Co-clustering

class surprise.prediction_algorithms.co_clustering.CoClustering(n_cltr_u=3, n_cltr_i=3, n_epochs=20, random_state=None, verbose=False)

Bases: AlgoBase

A collaborative filtering algorithm based on co-clustering.

This is a straightforward implementation of [GM05].

Basically, users and items are assigned some clusters \(C_u\), \(C_i\), and some co-clusters \(C_{ui}\).

The prediction \(\hat{r}_{ui}\) is set as:

\[\hat{r}_{ui} = \overline{C_{ui}} + (\mu_u - \overline{C_u}) + (\mu_i - \overline{C_i}),\]
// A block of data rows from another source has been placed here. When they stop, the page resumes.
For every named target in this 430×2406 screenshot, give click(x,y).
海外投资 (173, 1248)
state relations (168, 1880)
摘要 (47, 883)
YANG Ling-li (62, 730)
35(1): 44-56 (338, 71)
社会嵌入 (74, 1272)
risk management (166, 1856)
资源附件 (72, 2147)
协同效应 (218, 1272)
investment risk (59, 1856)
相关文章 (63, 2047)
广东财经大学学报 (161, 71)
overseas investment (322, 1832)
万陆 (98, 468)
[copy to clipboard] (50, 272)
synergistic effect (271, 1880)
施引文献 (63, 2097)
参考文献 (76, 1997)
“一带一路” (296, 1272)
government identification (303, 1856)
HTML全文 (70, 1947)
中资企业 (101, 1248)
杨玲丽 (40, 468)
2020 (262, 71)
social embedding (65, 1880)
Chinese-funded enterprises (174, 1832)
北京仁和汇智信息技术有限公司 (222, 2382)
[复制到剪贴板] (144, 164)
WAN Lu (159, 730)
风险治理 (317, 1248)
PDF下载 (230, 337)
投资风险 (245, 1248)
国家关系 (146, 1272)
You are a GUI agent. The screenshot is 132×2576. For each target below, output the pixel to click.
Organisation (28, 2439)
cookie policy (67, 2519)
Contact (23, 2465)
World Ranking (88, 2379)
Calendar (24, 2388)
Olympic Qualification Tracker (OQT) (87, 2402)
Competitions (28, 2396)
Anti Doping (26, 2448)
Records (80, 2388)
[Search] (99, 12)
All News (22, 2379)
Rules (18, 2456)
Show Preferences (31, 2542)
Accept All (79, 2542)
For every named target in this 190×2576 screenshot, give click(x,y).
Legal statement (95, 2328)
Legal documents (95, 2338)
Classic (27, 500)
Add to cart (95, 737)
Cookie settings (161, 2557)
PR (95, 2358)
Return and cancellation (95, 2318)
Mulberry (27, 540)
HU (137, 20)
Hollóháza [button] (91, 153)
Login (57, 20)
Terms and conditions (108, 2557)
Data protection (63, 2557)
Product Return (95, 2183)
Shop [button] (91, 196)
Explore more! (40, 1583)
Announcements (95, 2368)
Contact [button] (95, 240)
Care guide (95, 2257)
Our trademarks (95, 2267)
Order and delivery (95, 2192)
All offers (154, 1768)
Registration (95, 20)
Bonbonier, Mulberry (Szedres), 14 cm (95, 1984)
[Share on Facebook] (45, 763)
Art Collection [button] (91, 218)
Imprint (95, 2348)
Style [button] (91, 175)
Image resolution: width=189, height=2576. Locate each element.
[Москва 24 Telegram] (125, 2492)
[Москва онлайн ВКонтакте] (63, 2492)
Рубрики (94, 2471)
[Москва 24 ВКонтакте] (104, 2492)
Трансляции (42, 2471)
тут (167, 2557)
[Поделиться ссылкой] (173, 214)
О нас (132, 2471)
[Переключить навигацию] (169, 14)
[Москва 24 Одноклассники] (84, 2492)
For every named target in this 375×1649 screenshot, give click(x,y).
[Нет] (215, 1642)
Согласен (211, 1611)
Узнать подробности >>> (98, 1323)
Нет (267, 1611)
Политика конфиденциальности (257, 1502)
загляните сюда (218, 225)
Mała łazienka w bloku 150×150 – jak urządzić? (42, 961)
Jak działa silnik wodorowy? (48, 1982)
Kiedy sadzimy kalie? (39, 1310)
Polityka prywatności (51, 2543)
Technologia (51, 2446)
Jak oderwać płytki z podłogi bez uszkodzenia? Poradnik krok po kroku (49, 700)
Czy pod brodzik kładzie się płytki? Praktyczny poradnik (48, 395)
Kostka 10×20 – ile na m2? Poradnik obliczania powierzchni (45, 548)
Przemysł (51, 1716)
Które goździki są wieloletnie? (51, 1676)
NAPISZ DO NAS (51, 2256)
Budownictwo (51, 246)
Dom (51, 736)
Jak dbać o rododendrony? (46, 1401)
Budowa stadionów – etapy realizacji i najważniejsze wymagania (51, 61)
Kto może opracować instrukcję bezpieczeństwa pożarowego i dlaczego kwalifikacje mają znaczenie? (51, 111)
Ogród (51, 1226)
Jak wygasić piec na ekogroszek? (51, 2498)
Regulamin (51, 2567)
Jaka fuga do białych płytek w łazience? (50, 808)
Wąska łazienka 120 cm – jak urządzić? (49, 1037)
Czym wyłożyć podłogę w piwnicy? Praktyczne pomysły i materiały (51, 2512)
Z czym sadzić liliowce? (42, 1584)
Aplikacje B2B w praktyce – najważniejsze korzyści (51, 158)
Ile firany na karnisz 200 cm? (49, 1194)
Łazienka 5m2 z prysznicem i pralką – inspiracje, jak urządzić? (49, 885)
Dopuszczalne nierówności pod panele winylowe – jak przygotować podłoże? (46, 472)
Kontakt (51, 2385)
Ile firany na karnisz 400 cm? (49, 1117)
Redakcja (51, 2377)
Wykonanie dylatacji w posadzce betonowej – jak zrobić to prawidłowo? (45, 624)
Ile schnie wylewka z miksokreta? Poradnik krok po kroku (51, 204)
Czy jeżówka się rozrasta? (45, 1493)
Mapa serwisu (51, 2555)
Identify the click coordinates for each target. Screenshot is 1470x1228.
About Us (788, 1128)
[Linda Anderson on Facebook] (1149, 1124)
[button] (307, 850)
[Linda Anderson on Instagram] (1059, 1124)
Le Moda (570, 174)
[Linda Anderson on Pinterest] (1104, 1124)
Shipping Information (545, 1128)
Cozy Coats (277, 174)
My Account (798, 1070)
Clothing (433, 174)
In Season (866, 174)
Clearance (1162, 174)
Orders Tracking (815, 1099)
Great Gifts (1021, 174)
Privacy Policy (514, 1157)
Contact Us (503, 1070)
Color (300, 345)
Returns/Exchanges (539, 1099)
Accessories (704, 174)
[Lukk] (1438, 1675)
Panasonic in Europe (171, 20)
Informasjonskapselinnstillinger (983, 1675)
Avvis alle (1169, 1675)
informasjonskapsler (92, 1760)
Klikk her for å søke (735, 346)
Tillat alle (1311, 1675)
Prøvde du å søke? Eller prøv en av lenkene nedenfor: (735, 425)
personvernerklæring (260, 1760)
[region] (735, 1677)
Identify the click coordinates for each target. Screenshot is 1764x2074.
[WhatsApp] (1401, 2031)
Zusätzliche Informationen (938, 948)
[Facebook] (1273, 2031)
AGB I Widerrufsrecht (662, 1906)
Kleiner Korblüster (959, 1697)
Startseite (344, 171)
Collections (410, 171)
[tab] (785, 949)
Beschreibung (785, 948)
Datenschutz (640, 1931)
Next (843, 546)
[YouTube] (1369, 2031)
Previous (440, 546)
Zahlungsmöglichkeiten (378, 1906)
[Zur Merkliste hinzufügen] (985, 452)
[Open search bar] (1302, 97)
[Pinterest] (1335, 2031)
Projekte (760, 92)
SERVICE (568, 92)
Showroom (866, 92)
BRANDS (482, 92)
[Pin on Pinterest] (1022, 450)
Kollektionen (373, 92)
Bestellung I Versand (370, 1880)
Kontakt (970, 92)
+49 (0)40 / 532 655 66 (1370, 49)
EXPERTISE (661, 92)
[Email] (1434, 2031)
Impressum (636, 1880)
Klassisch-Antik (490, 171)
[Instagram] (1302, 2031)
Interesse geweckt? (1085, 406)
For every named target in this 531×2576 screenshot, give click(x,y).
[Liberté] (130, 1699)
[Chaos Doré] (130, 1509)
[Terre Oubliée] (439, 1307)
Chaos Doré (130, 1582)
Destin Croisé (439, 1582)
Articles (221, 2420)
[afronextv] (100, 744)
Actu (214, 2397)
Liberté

where \(\overline{C_{ui}}\) is the average rating of co-cluster \(C_{ui}\), \(\overline{C_u}\) is the average rating of \(u\)’s cluster, and \(\overline{C_i}\) is the average rating of \(i\)’s cluster. If the user is unknown, the prediction is \(\hat{r}_{ui} = \mu_i\). If the item is unknown, the prediction is \(\hat{r}_{ui} = \mu_u\). If both the user and the item are unknown, the prediction is \(\hat{r}_{ui} = \mu\).

Clusters are assigned using a straightforward optimization method, much like k-means.

Parameters
  • n_cltr_u (int) – Number of user clusters. Default is 3.

  • n_cltr_i (int) – Number of item clusters. Default is 3.

  • n_epochs (int) – Number of iteration of the optimization loop. Default is 20.

  • random_state (int, RandomState instance from numpy, or None) – Determines the RNG that will be used for initialization. If int, random_state will be used as a seed for a new RNG. This is useful to get the same initialization over multiple calls to fit(). If RandomState instance, this same instance is used as RNG. If None, the current RNG from numpy is used. Default is None.

  • verbose (bool) – If True, the current epoch will be printed. Default is False.